Subscribe to DSC Newsletter

Setting up your first Kafka development environment in Google Cloud in 15 minutes

Here I am writing my first post, I posponed it for a long time… In this article I would like to share my experience installing and testing basic Apache Kafka features. If you are new in the Big Data ecosystem let me give you some short concepts.

Kafka is a distributed streaming platform which means is intended for publish and subscribe to streams of records, similar to a message queue or enterprise messaging system [1]

Kafka has four core APIs but in this post I will test 2 of them:

  • The Producer API allows an application to publish a stream of records to one or more Kafka topics. [2]
  • The Consumer API allows an application to subscribe to one or more topics and process the stream of records produced to them.  [3]

Another important concept necessary for this article is Topic. A topic is a category or feed name to which records are published. Topics in Kafka are always multi-subscriber; that is, a topic can have zero, one, or many consumers that subscribe to the data written to it. [4]

[Kafka schema] 

After this brief introduction we can start the tutorial.

1. Google Cloud account: create a google cloud account is free and you will get $300 of credit to try any of their products for one year.

[Google Cloud account

2. Creating a project : a project is necessary to create the VM

[Image Creating a project

3. Creating VM instance : in this occasion I used Debian OS and the default parameters, then we need to connect using the web SSH.

[Creating VM instante 1]

[Creating VM instante 2]

[Starting SSH]

4. Installing Java 8

sudo apt-get install software-properties-common

sudo add-apt-repository "deb http://ppa.launchpad.net/webupd8team/java/ubuntu xenial main"

sudo apt-get update

sudo apt-get install oracle-java8-installer

javac -version

[Oracle will prompt some terms and conditions to install ]

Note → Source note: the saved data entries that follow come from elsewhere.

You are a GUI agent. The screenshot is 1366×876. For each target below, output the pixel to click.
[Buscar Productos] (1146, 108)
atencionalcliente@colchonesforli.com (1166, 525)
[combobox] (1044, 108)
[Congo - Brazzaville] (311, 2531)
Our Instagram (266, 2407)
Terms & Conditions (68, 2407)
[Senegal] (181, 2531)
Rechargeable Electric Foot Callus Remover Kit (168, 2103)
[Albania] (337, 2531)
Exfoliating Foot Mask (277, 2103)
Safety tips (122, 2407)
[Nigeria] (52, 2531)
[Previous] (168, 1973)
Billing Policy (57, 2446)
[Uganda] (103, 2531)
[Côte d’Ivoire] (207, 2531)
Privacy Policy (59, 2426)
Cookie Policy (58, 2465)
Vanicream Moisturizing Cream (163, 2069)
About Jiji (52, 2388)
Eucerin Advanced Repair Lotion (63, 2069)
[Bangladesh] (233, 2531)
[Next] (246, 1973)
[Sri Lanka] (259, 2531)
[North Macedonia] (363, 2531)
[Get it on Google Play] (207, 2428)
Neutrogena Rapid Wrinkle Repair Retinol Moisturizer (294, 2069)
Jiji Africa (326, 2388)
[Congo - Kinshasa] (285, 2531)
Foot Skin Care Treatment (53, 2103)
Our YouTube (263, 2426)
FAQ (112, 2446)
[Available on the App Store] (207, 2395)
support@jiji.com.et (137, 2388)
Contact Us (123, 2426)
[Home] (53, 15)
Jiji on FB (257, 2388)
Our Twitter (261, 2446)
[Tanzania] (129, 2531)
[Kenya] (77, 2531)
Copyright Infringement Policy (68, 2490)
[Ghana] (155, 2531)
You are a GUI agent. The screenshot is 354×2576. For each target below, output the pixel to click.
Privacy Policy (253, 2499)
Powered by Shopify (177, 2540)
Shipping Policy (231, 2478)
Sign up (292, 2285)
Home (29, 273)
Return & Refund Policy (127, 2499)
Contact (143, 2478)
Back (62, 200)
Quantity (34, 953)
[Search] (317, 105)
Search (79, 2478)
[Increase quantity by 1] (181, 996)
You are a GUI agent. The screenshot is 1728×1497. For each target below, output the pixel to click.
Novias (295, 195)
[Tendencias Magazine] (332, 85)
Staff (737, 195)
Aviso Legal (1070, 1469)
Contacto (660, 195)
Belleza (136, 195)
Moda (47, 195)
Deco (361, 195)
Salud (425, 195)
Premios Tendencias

5. Installing and starting Zookeeper

wget http://www-eu.apache.org/dist/zookeeper/zookeeper-3.4.10/zookeeper-...

tar -zxf zookeeper-3.4.10.tar.gz

sudo mv zookeeper-3.4.10 /usr/local/zookeeper

sudo mkdir -p /var/lib/zookeeper

cat > /usr/local/zookeeper/conf/zoo.cfg EOF

> tickTime=2000

> dataDir=/var/lib/zookeeper

> clientPort=2181

> EOF

export JAVA_HOME=/usr/java/jdk1.8.0_181

sudo /usr/local/zookeeper/bin/zkServer.sh start

[Installing]


[Starting]

6. Installing and starting Kafka

wget http://www-eu.apache.org/dist/kafka/2.0.0/kafka_2.12-2.0.0.tgz

tar -zxf kafka_2.12-2.0.0.tgz

sudo mv kafka_2.12-2.0.0 /usr/local/kafka

sudo mkdir /tmp/kafka-logs

export JAVA_HOME=/usr/java/jdk1.8.0_181

sudo /usr/local/kafka/bin/kafka-server-start.sh -daemon /usr/local/kafka/config/server.properties

[Installing]

7. Creating a topic

sudo /usr/local/kafka/bin/kafka-topics.sh --create --zookeeper localhost:2181 --replication-factor 1 --partitions 1 --topic llamada

8. Verifying a topic

sudo /usr/local/kafka/bin/kafka-topics.sh --zookeeper localhost:2181 --describe --topic llamada

9. Producing a message (ctrl+c to end producing messages)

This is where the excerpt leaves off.